Tired of the Ice and Snow?
With temperatures in much of the US below freezing this week, wouldn’t it be nice to see some white beaches and temperatures above freezing?  NAMB Focus is coming right to the beach in sunny Destin, Florida February 15-17a lender trade show, breakout sessions that will help you operate your business, and keynote speaker Jeffrey Gitomer, the King of Sales.  There are non-stop flights from many cities into Fort Walton airport and it very well may all be tax deductible.  Many wholesalers are offering free admission.  Can’t get better than that.

Rate Outlook
To no one’s surprise, Jerome Powell was confirmed as Fed Chair, ending the involvement of Janet Yellen at the Fed.  Powell is similar to Yellen but is not as favorable to bailouts.
 
Rates have been taking a hit as good economic news coupled with a soaring stock market have dominated the news.  Last week, as I was in a conference with several dozen top industry experts and state regulators, the bets were that they would avoid a government shutdown at the last minute.  It’s kind of like the boy who cried wolf.  No one believed they would shut things down, but they did.  It was short-lived… one business day and had little effect on anything.  Even CNN admitted Democrats didn’t get what they wanted on this one.  But, they get another chance in a few weeks when we will have more of the same on February 8th.
 
The Federal Reserve is expected to raise rates 3 more times this year.  The odds makers are betting it won’t be at the January meeting, but they are giving it a 70% chance at the March meeting.
 
In economic news, the 2 and 5 and 7-year Treasury auctions went well.  Another indicator the those buying bonds think rates may not be headed up.  Just because the Fed raises doesn’t mean mortgage rates will follow unless there is inflation.  No one is seeing inflation but they have been insisting it will appear for about 2 years now.
 
Existing Home Sales took a tumble in December, down 3.6% for the month but still 1.1% better than a year ago.  Inventory shortages were blamed.  It really could be nothing more than the typical blah December.  But, 2017 was the best year for existing-home sales in 11 years, according to the National Association of Realtors.

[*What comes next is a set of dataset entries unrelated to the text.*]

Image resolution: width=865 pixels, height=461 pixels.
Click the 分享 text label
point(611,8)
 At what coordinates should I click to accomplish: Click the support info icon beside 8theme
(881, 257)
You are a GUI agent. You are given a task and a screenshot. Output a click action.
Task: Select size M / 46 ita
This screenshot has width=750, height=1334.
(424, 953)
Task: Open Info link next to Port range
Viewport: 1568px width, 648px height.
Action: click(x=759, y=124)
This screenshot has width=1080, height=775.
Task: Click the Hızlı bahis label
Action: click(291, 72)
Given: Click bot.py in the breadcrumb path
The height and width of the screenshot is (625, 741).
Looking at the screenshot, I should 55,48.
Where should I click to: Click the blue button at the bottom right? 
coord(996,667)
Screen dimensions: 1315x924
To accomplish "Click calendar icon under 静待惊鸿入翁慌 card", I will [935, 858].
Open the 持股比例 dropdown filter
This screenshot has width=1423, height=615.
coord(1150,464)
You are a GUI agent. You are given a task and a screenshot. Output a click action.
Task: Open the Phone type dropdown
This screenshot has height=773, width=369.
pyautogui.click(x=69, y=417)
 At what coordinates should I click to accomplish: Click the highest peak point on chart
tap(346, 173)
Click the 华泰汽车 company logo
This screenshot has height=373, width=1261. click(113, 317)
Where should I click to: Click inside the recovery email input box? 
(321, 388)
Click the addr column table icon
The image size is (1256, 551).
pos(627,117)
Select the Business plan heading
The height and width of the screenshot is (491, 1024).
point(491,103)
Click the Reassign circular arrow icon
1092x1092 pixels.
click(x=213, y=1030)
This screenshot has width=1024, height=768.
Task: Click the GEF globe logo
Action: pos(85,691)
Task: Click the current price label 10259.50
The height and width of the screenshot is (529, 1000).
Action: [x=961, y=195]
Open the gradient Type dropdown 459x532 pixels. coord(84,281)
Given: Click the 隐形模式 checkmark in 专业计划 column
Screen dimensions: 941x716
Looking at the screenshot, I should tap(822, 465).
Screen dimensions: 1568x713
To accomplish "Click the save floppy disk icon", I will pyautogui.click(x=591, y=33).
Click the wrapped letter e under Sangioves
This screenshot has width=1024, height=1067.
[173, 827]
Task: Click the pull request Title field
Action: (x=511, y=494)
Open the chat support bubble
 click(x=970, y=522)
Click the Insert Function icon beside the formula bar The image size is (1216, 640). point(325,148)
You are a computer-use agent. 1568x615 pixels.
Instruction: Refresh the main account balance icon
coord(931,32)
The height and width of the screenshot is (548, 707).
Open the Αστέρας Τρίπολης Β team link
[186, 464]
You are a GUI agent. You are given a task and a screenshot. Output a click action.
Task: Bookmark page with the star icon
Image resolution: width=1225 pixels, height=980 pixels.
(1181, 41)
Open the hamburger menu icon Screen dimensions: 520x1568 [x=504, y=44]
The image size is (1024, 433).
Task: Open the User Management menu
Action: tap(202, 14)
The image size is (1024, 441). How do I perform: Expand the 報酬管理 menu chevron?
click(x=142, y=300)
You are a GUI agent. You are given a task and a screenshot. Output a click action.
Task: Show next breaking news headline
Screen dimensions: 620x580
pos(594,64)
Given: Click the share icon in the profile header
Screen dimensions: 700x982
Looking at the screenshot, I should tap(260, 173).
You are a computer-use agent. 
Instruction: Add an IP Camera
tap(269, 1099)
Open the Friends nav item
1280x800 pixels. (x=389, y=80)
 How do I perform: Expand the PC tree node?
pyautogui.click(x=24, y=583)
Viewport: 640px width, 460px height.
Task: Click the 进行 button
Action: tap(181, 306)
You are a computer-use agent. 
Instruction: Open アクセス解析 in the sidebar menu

FHFA’s home price index was up again in November, +.4% after gaining .6% in October.
 
Unemployment claims went up a little from the lows registered last week, jumping from 220,000 to 233,000.
 
New Home Sales were a little lower than expected at 625,000 vs. the expected 679,000.  That could be the weather in cold areas.
 
Leading Economic Indicators rose .6%, near expectations.
 
Tomorrow we get 4th quarter GDP and Durable Goods which could add to today’s gains or erase them, depending on what comes in.